All of lore.kernel.org
 help / color / mirror / Atom feed
* Guest reboot issues since QEMU 6.0 and Linux 5.11
@ 2022-07-21 12:49 Fabian Ebner
  2022-07-21 15:51 ` Maxim Levitsky
  2022-07-28 10:13 ` Yan Vugenfirer
  0 siblings, 2 replies; 5+ messages in thread
From: Fabian Ebner @ 2022-07-21 12:49 UTC (permalink / raw)
  To: kvm, qemu-devel; +Cc: Thomas Lamprecht, Mira Limbeck

Hi,
since about half a year ago, we're getting user reports about guest
reboot issues with KVM/QEMU[0].

The most common scenario is a Windows Server VM (2012R2/2016/2019,
UEFI/OVMF and SeaBIOS) getting stuck during the screen with the Windows
logo and the spinning circles after a reboot was triggered from within
the guest. Quitting the kvm process and booting with a fresh instance
works. The issue seems to become more likely, the longer the kvm
instance runs.

We did not get such reports while we were providing Linux 5.4 and QEMU
5.2.0, but we do with Linux 5.11/5.13/5.15 and QEMU 6.x.

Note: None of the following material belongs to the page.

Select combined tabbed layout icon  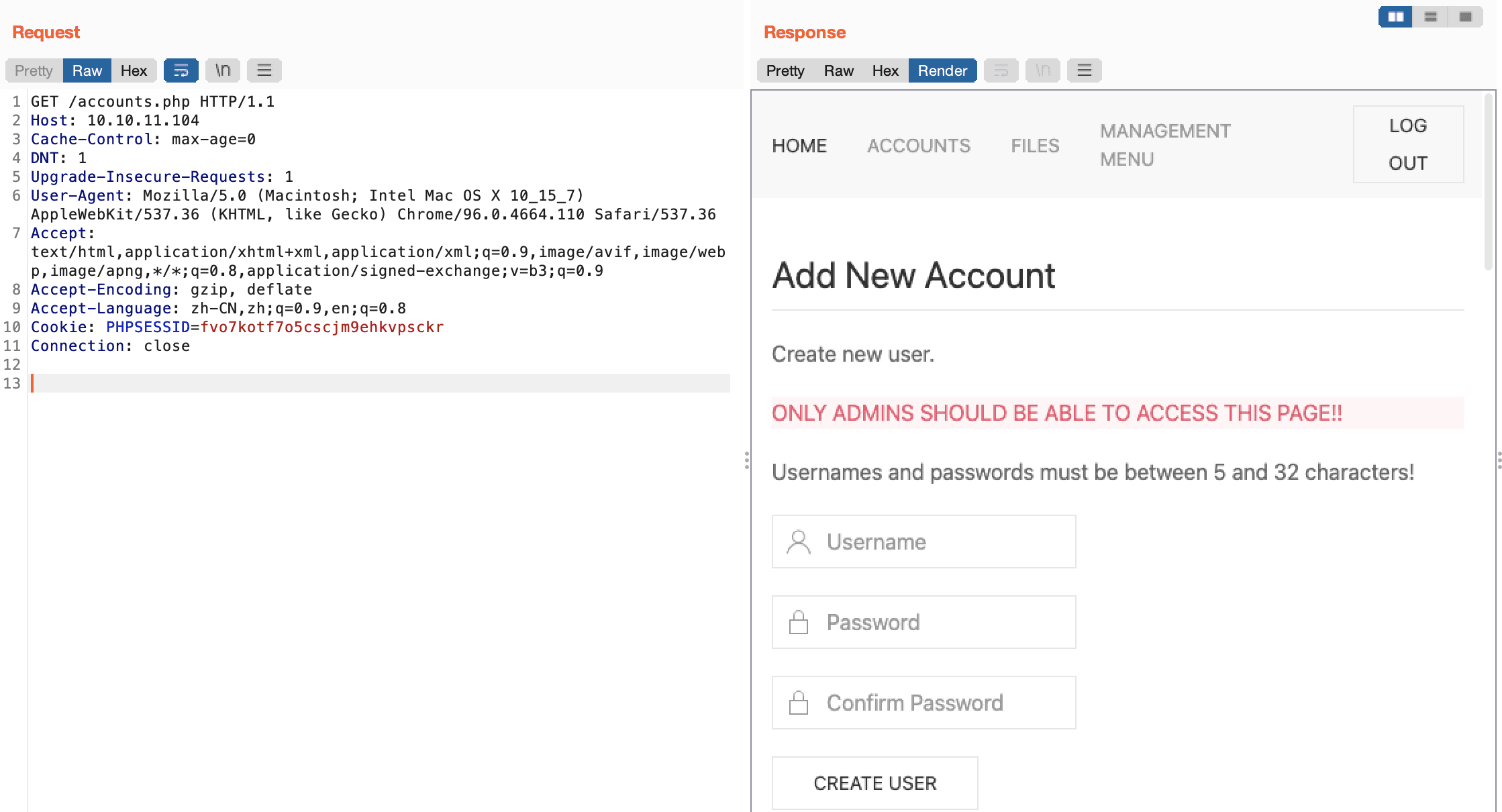pos(1465,17)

I'm just wondering if anybody has seen this issue before or might have a
hunch what it's about? Any tips on what to look out for when debugging
are also greatly appreciated!

We do have debug access to a user's test VM and the VM state was saved
before a problematic reboot, but I can't modify the host system there.
AFAICT QEMU just executes guest code as usual, but I'm really not sure
what to look out for.

That VM has CPU type host, and a colleague did have a similar enough CPU
to load the VM state, but for him, the reboot went through normally. On
the user's system, it triggers consistently after loading the VM state
and rebooting.

So unfortunately, we didn't manage to reproduce the issue locally yet.
With two other images provided by users, we ran into a boot loop, where
QEMU resets the CPUs and does a few KVM_RUNs before the exit reason is
KVM_EXIT_SHUTDOWN (which to my understanding indicates a triple fault)
and then it repeats. It's not clear if the issues are related.

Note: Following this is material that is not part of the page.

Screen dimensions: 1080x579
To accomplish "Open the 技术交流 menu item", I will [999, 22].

There are also a few reports about non-Windows VMs, mostly Ubuntu 20.04
with UEFI/OVMF, but again, it's not clear if the issues are related.

[0]: https://forum.proxmox.com/threads/100744/
(the forum thread is a bit chaotic unfortunately).

Best Regards,
Fabi


^ permalink raw reply	[flat|nested] 5+ messages in thread

* Re: Guest reboot issues since QEMU 6.0 and Linux 5.11
  2022-07-21 12:49 Guest reboot issues since QEMU 6.0 and Linux 5.11 Fabian Ebner
@ 2022-07-21 15:51 ` Maxim Levitsky
  2022-07-22 12:28   ` Fiona Ebner
  2022-07-28 10:13 ` Yan Vugenfirer
  1 sibling, 1 reply; 5+ messages in thread
From: Maxim Levitsky @ 2022-07-21 15:51 UTC (permalink / raw)
  To: Fabian Ebner, kvm, qemu-devel; +Cc: Thomas Lamprecht, Mira Limbeck

On Thu, 2022-07-21 at 14:49 +0200, Fabian Ebner wrote:
> Hi,
> since about half a year ago, we're getting user reports about guest
> reboot issues with KVM/QEMU[0].
> 
> The most common scenario is a Windows Server VM (2012R2/2016/2019,
> UEFI/OVMF and SeaBIOS) getting stuck during the screen with the Windows
> logo and the spinning circles after a reboot was triggered from within
> the guest. Quitting the kvm process and booting with a fresh instance
> works. The issue seems to become more likely, the longer the kvm
> instance runs.
> 
> We did not get such reports while we were providing Linux 5.4 and QEMU
> 5.2.0, but we do with Linux 5.11/5.13/5.15 and QEMU 6.x.
> 
> I'm just wondering if anybody has seen this issue before or might have a
> hunch what it's about? Any tips on what to look out for when debugging
> are also greatly appreciated!
> 
> We do have debug access to a user's test VM and the VM state was saved
> before a problematic reboot, but I can't modify the host system there.
> AFAICT QEMU just executes guest code as usual, but I'm really not sure
> what to look out for.
> 
> That VM has CPU type host, and a colleague did have a similar enough CPU
> to load the VM state, but for him, the reboot went through normally. On
> the user's system, it triggers consistently after loading the VM state
> and rebooting.
> 
> So unfortunately, we didn't manage to reproduce the issue locally yet.
> With two other images provided by users, we ran into a boot loop, where
> QEMU resets the CPUs and does a few KVM_RUNs before the exit reason is
> KVM_EXIT_SHUTDOWN (which to my understanding indicates a triple fa
> ult)
> and then it repeats. It's not clear if the issues are related.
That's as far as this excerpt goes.